In April of 2024. they advised LPA Holmes they were going to start the closure process. Per the licensee, all three (3) clients were located to a new location. All of the residents have been relocated as of July 1, 2024. LPA has called the new facilities and confirmed the location of the residents and the move in dates.

During today's visit, LPA briefly toured the facility location, verifying that there were no residents present and that facility operations have ceased there. All resident clothing and personal effects have been relocated. All staff, resident files and licensing postings have been relocated. The administrator provided LPA with the license during the visit.

No deficiencies were issued, and the facility's location is ready for closure.

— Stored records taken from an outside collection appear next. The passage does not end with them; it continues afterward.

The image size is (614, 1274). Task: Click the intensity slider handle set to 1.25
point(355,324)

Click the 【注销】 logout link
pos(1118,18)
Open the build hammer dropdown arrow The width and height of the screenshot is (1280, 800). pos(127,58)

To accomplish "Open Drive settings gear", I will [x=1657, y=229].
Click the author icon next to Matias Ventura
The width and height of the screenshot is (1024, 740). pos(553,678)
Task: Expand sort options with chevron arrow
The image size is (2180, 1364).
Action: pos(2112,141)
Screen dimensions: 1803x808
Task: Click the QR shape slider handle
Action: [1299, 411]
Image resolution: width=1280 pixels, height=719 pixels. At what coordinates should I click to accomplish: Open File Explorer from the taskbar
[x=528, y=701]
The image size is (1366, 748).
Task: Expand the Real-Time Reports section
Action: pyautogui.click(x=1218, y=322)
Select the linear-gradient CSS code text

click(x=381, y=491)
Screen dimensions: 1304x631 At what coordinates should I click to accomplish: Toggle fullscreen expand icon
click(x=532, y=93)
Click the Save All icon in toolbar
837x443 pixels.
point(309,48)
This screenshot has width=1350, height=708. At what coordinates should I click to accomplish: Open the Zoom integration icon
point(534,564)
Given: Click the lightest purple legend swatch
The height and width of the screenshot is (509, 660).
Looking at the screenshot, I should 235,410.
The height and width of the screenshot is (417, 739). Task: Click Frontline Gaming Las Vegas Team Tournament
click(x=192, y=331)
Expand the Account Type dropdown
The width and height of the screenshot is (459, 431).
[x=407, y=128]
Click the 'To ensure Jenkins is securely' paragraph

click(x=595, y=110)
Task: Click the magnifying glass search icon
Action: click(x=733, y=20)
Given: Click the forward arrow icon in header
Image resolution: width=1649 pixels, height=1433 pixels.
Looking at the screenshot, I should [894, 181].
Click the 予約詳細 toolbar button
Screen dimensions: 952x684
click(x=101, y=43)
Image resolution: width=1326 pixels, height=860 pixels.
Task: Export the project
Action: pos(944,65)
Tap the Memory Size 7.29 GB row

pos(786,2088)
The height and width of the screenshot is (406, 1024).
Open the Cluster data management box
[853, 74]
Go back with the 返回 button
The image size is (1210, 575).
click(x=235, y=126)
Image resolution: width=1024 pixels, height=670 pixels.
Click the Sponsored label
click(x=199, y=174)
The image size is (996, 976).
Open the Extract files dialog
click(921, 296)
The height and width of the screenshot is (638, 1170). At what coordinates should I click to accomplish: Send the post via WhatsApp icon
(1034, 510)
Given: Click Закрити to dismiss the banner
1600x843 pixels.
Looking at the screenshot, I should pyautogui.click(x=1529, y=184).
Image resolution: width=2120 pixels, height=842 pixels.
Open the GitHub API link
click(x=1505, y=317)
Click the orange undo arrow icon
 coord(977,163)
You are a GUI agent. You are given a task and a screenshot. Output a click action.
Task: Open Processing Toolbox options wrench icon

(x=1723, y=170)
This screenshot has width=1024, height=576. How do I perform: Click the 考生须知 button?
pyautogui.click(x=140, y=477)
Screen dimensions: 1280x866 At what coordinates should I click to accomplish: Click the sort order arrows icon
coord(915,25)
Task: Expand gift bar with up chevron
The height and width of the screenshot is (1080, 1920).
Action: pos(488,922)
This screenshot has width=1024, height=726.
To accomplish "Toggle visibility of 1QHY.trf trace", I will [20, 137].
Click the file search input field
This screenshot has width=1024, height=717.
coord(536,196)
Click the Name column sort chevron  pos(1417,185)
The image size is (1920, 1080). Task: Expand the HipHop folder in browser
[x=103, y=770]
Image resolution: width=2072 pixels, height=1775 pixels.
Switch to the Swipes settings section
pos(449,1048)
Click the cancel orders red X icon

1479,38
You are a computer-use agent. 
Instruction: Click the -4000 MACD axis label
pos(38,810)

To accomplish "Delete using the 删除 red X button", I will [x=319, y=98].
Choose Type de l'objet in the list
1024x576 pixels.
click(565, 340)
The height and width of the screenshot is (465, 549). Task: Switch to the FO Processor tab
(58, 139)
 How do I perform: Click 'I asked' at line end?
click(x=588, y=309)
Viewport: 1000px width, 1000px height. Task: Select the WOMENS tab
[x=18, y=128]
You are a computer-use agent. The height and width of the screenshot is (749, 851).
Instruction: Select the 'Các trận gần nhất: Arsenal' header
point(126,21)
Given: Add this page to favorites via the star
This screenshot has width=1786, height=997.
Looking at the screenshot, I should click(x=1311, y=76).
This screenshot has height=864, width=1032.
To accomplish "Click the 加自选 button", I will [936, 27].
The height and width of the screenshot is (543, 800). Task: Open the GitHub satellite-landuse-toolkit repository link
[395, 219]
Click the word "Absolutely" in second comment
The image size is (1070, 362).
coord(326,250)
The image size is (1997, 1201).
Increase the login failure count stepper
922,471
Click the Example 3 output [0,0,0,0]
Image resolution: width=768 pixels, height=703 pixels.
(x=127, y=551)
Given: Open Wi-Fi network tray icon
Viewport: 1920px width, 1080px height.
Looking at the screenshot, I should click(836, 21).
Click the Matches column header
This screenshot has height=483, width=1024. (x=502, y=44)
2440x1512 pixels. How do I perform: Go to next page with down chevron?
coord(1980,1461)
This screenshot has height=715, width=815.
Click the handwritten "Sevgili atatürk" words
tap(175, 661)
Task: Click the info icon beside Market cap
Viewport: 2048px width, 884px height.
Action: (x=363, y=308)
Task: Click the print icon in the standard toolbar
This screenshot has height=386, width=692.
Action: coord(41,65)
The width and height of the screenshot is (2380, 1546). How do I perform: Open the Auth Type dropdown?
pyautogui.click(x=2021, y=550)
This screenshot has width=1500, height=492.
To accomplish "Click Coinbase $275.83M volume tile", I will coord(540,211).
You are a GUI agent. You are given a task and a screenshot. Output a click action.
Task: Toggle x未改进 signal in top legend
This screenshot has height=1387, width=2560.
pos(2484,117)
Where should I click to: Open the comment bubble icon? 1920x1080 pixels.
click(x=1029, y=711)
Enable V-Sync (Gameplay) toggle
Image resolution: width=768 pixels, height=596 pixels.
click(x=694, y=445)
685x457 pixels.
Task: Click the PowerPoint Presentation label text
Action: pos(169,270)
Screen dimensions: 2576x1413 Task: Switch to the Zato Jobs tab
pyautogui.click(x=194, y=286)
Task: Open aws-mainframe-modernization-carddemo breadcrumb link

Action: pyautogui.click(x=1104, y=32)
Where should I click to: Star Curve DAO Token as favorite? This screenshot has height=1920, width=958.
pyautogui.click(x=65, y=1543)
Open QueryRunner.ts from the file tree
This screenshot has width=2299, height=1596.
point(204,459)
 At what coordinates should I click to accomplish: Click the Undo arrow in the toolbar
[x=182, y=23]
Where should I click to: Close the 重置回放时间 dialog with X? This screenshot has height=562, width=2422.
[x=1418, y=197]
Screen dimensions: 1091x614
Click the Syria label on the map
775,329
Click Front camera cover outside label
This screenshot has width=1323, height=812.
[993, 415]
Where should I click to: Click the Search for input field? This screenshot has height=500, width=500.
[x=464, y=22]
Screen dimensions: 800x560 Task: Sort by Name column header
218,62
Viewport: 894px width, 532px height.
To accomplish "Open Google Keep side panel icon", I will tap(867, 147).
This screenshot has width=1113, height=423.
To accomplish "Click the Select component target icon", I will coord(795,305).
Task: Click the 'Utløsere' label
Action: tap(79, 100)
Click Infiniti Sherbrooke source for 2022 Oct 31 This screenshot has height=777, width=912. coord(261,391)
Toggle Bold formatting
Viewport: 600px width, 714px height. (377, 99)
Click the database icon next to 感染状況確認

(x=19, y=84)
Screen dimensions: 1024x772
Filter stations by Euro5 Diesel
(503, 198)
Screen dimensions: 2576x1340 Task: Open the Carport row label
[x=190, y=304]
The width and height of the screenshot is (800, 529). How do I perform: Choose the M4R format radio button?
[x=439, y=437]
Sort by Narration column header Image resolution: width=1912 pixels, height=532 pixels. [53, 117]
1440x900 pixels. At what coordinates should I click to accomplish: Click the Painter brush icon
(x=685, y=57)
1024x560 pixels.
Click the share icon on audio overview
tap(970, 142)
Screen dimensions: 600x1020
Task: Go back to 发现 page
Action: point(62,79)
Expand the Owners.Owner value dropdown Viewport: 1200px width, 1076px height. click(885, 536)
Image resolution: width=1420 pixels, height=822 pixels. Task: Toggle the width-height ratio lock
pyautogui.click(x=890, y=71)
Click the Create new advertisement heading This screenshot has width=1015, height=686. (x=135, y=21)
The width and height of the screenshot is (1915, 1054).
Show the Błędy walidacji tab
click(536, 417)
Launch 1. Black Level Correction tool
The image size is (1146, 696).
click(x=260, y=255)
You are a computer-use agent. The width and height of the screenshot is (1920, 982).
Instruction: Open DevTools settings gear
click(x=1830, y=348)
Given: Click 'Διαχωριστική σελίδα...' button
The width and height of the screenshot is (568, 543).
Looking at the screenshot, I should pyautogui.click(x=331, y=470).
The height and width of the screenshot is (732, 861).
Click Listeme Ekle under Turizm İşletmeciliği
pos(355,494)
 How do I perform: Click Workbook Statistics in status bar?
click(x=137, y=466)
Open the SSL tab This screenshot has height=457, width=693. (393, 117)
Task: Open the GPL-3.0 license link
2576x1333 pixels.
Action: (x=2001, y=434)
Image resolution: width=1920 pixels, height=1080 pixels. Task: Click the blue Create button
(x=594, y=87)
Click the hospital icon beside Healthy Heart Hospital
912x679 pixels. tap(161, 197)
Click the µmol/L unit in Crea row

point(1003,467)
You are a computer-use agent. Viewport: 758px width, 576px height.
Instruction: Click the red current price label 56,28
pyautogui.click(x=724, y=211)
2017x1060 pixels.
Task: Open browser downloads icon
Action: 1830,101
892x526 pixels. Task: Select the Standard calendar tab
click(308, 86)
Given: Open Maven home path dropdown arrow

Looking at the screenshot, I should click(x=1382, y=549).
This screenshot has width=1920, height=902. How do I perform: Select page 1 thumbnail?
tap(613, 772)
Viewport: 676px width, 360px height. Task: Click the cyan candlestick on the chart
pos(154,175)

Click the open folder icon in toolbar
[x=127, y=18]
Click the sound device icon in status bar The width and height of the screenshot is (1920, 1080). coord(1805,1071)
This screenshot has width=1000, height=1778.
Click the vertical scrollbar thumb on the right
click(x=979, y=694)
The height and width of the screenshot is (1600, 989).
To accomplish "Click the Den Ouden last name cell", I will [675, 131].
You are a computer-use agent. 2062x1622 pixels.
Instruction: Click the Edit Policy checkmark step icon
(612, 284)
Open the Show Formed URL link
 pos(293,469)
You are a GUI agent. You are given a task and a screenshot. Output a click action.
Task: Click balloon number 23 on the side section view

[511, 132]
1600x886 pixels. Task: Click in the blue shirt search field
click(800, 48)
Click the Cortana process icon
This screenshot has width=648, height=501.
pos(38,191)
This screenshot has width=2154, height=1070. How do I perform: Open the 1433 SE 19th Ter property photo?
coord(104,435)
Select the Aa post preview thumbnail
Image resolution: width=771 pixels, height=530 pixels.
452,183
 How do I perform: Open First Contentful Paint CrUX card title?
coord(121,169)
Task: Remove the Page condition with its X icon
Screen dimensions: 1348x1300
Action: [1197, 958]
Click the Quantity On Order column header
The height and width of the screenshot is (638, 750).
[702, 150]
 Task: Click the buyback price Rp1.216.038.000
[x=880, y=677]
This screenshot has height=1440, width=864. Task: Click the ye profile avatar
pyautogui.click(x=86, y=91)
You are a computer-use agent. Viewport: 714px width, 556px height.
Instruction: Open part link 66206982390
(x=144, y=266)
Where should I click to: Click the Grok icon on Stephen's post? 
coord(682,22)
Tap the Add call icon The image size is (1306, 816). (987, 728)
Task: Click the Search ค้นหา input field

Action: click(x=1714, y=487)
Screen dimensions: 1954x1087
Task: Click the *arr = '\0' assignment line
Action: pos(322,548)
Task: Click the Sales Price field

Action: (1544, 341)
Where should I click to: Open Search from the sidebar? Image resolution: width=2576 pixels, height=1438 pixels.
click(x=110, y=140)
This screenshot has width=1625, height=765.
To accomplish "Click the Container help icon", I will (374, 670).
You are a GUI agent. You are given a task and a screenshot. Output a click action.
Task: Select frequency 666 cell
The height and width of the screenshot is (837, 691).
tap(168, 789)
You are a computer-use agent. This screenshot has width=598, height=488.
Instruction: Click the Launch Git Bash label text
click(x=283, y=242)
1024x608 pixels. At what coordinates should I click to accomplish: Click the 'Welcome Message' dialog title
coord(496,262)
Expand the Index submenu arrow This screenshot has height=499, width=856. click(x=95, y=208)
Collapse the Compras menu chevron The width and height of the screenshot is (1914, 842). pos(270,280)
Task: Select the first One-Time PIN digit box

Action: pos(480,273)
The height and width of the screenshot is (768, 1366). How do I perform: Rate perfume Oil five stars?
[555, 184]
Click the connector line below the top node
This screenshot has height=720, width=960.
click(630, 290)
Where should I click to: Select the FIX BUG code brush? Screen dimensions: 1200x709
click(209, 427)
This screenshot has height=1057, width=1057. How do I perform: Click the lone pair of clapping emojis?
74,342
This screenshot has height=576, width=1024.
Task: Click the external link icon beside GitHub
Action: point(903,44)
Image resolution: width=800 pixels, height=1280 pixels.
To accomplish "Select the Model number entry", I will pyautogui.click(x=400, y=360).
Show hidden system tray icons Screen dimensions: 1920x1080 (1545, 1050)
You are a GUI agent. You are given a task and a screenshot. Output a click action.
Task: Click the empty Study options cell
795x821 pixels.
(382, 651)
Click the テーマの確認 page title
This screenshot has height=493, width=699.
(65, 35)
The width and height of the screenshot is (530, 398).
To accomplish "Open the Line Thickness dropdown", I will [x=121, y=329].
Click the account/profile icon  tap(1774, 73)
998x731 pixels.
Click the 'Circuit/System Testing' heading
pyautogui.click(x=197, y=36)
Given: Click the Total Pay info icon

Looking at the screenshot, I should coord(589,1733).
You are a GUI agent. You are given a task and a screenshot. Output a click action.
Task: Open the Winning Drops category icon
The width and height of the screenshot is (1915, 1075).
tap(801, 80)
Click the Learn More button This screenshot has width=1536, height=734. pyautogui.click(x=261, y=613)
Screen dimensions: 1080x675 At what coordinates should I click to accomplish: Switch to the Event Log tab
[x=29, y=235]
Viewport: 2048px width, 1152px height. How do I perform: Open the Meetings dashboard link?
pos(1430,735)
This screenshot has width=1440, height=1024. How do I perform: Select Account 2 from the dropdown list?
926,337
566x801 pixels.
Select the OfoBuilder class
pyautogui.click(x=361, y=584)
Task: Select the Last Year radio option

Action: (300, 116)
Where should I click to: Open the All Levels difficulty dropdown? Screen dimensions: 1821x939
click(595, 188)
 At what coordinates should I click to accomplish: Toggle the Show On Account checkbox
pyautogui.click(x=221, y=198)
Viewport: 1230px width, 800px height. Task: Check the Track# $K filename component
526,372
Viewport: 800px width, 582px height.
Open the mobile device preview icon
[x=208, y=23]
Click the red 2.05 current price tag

An exit interview was conducted with Josephine Dio, Administrator, to whom a copy of this report and the Licensee/Appeal Rights (LIC9058 03/22) were provided during the visit.

SUPERVISOR'S NAME: Denise PowellTELEPHONE: (619) 301-9770
LICENSING EVALUATOR NAME: Tiffany HolmesTELEPHONE: (619) 481-0843
LICENSING EVALUATOR SIGNATURE:
DATE: 07/09/2024
I acknowledge receipt of this form and understand my licensing appeal rights as explained and received.
FACILITY REPRESENTATIVE SIGNATURE:
DATE: 07/09/2024
This report must be available at Child Care and Group Home facilities for public review for 3 years.